Se giustamente il mondo si è indignato per l'aggressione russa ai danni dell'Ucraina, non ha mai visto (se non distrattamente in qualche telegiornale in servizi di pochi secondi) la distruzione sistematica che l'Arabia Saudita sta conducendo da sette anni ormai, nei confronti del lontano Yemen. Una guerra civile avviata nel 2014 dalle milizie Houthi che deposero il presidente dell'epoca, ha finito per coinvolgere l'Arabia Saudita (e altre nazioni tra cui gli Emirati Arabi) desiderosa di instaurarvi un regime affine. L'Arabia Saudita si è resa  protagonista di una serie di violazioni infinite delle leggi di guerra, come hanno più volte rilevato Human Rights Watch e l'ONU, mentre l'UNICEF, anche pochi giorni fa, ha sottolineato come i bambini siano le vittime principali. Lo Yemen è oggi un Paese poverissimo, ridotto alla fame, ma questo non ha preoccupato nessuno, portando Liberty Media e la FIA ad organizzare Gran Premi di F1 nel Paese aggressore. 

Se si è deciso poche settimane fa di cancellare la Russia dal motorsport, perché non lo si fa anche con l'Arabia Saudita che si sta comportando nello stesso modo? Non sarebbe giusto ricordare che il conflitto nello Yemen ha provocato decine di migliaia di vittime civili e colpito duramente la popolazione yemenita? Gli eventi motoristici sono finiti nel mirino della resistenza Houthi filo-iraniana che cerca di resistere all'Arabia Saudita. La fiammata al deposito Aramco (che paga la festa a Jeddah) non è casuale, ma già lo scorso anno vennero lanciati razzi su Al-Diriyah durante l'E-Prix di Formula E (episodio volutamente minimizzato) e quest'anno alla Dakar un ordigno esplosivo posto sotto la vettura di un veicolo di assistenza veloce, ha gravemente ferito un concorrente francese, un episodio che le autorità transalpine, dopo avere condotto una inchiesta, hanno bollato come 'attentato'.

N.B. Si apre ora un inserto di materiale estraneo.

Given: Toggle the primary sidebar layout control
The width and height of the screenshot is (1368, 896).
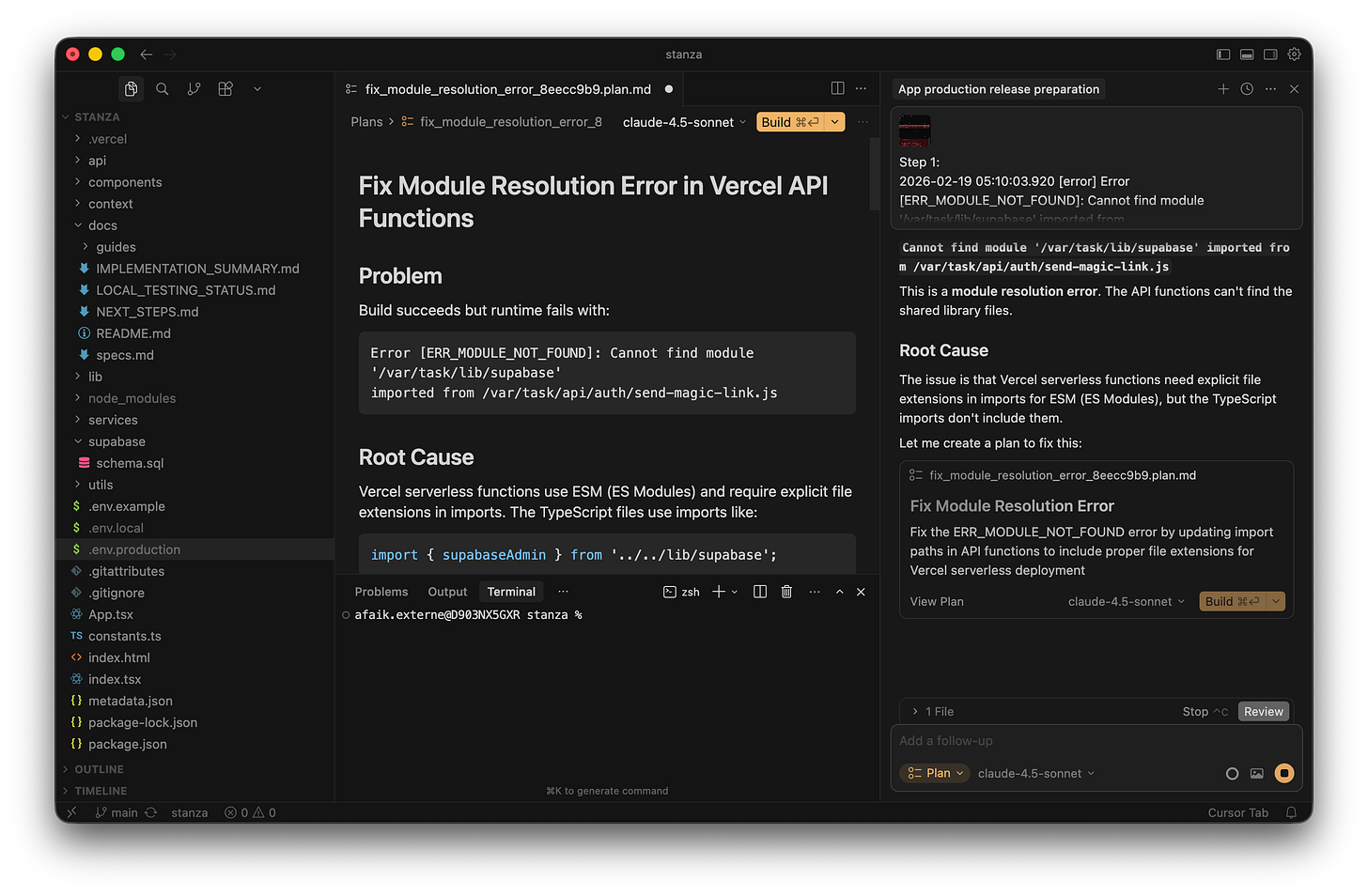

Ecco, non ci si meravigli dunque se a Jeddah, mentre i venti piloti del Mondiale F1 girano in pista, si verifica un attacco missilistico poco più in là, colpendo guarda caso un deposito petrolifero dell'Aramco. Già domenica c'era stato un altro episodio del genere e altri attentati sono proseguiti per tutta questa settimana colpendo vari punti strategici con droni esplosivi in altre città dell'Arabia Saudita. Sembra tutto perfettamente programmato per richiamare l'attenzione del mondo nella settimana di massima visibilità per via dell'arrivo della F1. Nel paddock tutti si sono spaventati, scoprendo (ma guarda un po'), che l'Arabia non è poi un posto tanto tranquillo), ma Stefano Domenicali ha rassicurato tutti nonostante qualche pilota abbia pensato di fare le valigie: "Le autorità hanno posizionato ogni tipo di sistema per proteggere la zona del circuito e noi ci fidiamo. Ministri ed esponenti del governo sono qui con loro familiari", ha detto con sicurezza il CEO di Liberty Media. 

Con quale serenità si possa mai disputare un Gran Premio, un evento sportivo, in queste condizioni, in questo Paese, non lo sappiamo e, soprattutto, non riusciamo a comprenderlo.